Dataset entries —
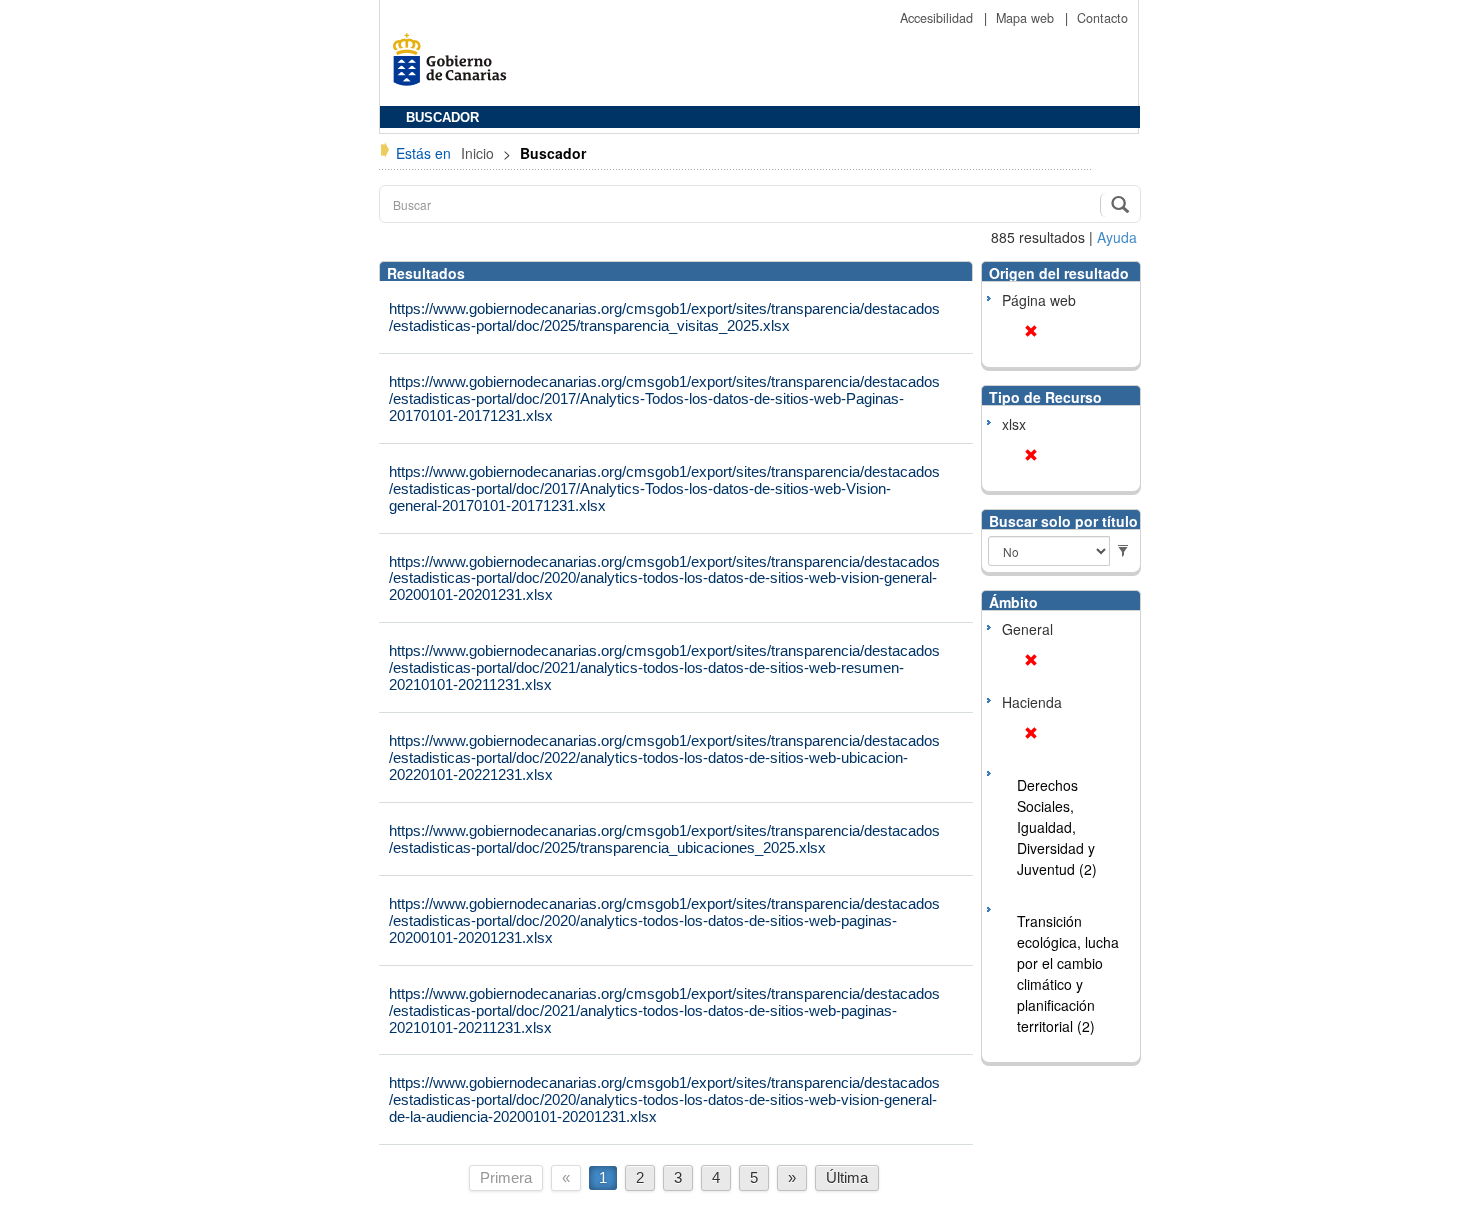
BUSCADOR (442, 118)
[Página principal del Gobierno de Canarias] (455, 66)
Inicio (479, 153)
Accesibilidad (938, 18)
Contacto (1102, 18)
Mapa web (1027, 18)
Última (847, 1177)
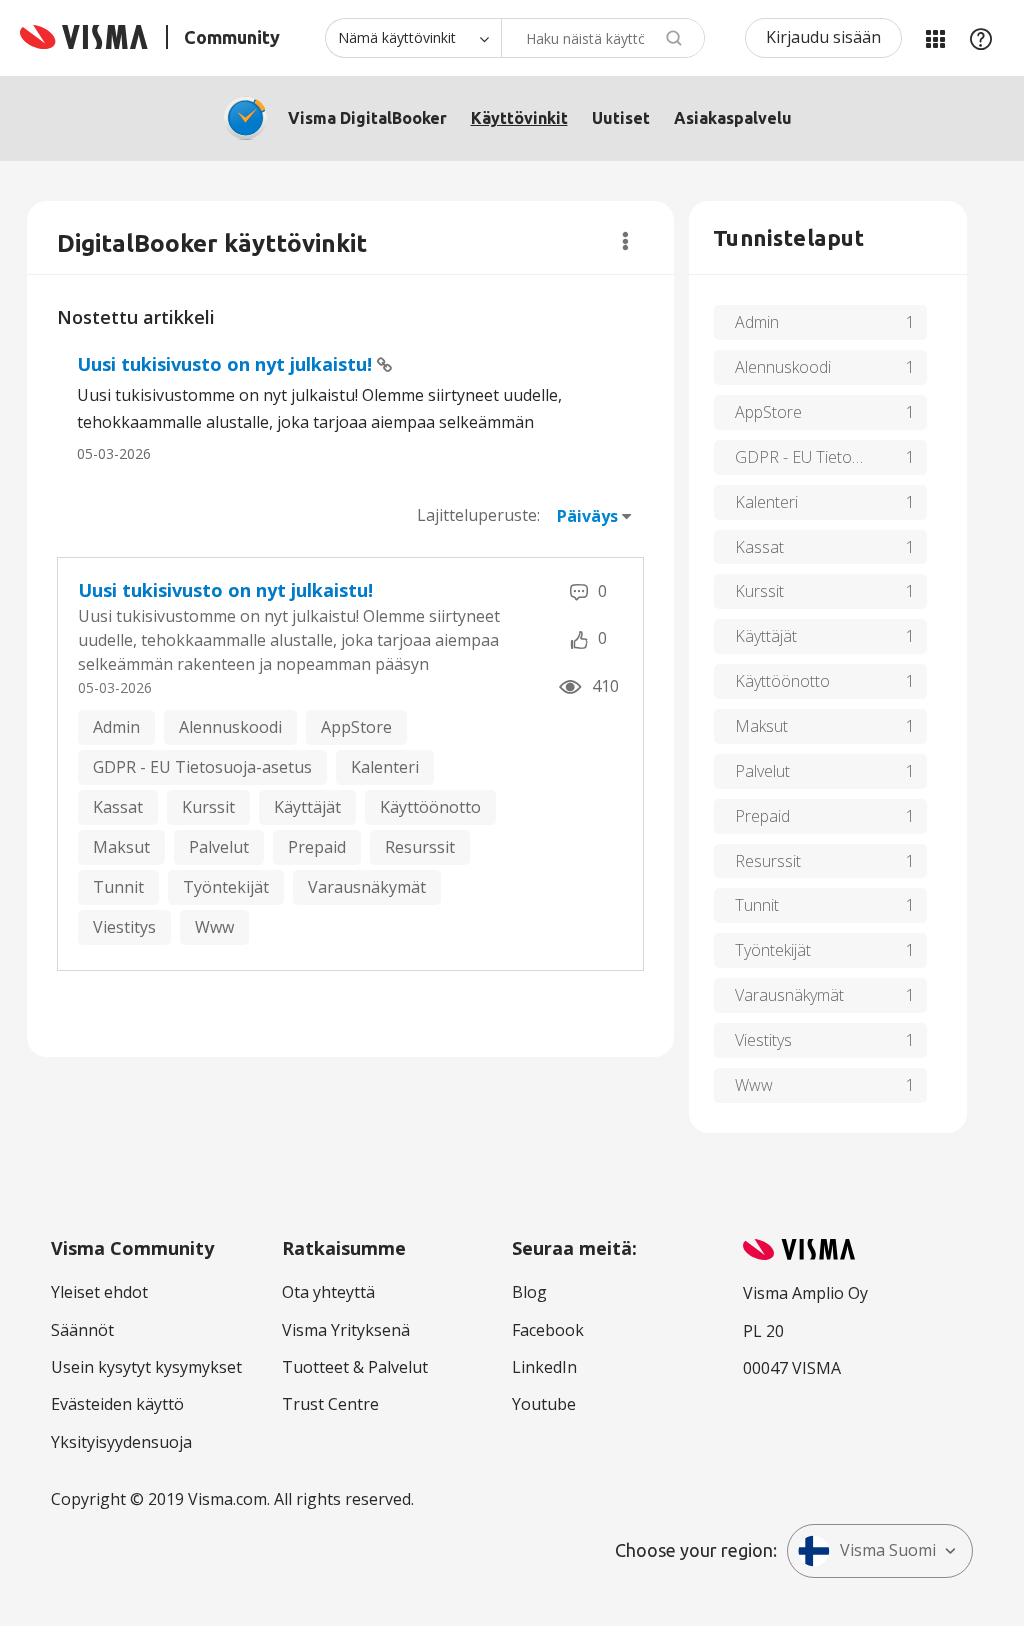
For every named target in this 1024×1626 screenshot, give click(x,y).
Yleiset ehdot (99, 1292)
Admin (116, 727)
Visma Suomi (888, 1550)
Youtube (544, 1404)
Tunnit (118, 887)
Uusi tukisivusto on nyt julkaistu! (227, 364)
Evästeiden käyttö (117, 1404)
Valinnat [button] (625, 241)
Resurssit (420, 847)
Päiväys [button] (587, 516)
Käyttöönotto (430, 807)
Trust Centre (330, 1404)
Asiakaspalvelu (733, 118)
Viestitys (124, 927)
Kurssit (208, 807)
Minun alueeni (935, 38)
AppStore (356, 727)
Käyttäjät (307, 807)
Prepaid (317, 847)
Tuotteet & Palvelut (355, 1367)
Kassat (118, 807)
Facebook (548, 1330)
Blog (529, 1292)
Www (214, 927)
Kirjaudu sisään (823, 37)
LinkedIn (544, 1367)
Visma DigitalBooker (367, 118)
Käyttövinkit (519, 118)
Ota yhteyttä (328, 1292)
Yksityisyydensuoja (121, 1442)
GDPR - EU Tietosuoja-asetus (202, 767)
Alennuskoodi (230, 727)
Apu (981, 38)
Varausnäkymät (367, 887)
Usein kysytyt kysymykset (146, 1367)
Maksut (121, 847)
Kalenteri (385, 767)
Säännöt (82, 1330)
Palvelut (219, 847)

Activity — Reproduce the lines word for word, starting at the one holding "Ota yhteyttä (328, 1292)" and ending at the final line of the material above.

Reply to the task —
Ota yhteyttä (328, 1292)
Yksityisyydensuoja (121, 1442)
GDPR - EU Tietosuoja-asetus (202, 767)
Alennuskoodi (230, 727)
Apu (981, 38)
Varausnäkymät (367, 887)
Usein kysytyt kysymykset (146, 1367)
Maksut (121, 847)
Kalenteri (385, 767)
Säännöt (82, 1330)
Palvelut (219, 847)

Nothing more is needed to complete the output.